On Friday, one of two major union groups at Korea Broadcasting System, the nation’s most powerful radio and TV network, said it will launch an indefinite strike on March 6. The move is a response to management’s refusal to withdraw disciplinary measures against 13 workers who participated in a previous walkout in 2010. The union launched a sit-in protest in 2010 criticizing the broadcaster’s “unbalanced and pro-government” news coverage.
|MBC President Kim Jae-chul (second from right) is surrounded by union workers calling for his resignation at the broadcasting company in Yeouido, Seoul, Friday. (Yonhap News)|
The upcoming strike next month will likely affect production of news and other programs as its 1,000 members are mostly reporters and producers at KBS headquarters in Seoul, it said. However, the bigger union with 3,000 members will not participate in the strike.
For last three weeks, unionists at Munhwa Broadcasting Station, the second-biggest broadcaster here, have been urging its president Kim Jae-cheul to step down over alleged political bias. They argue that MBC had intentionally taken out or reduced reports on FTA rallies and suspicions over President Lee Myung-bak’s retirement home in Seoul. The strike is affecting nearly all news and entertainment programs at the station.
The MBC union is gaining support from executive-level officials including news anchors Choi Il-koo and Kim Se-yong. On Thursday, the two said they would resign as deputy heads of MBC’s newsroom, saying they sympathised with reporters trying to pursue fair and balanced journalism.
The next day, MBC’s president said he would take all possible measures to halt the strike.

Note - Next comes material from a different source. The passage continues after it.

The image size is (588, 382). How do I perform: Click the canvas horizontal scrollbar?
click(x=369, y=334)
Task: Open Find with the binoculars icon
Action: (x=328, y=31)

Kim and the management ordered unionists to return to work by 9 a.m. Monday or face disciplinary measures.
Kim has been staying away from union workers in order to avoid “unnecessary clashes” with them.
The strike sentiment has spread to other companies in the nation’s media industry. A union cable news channel YTN is holding a vote on the strike. The result is due Wednesday. The strike would protest the company’s decision to reappoint incumbent president Bae Seok-kyu. The YTN workers claim that Bae asked board members to help him serve a second term at a closed-door meeting.
Some workers at Yonhap News Agency have also been publicly criticizing the company for unbalanced news coverage, according to local reports.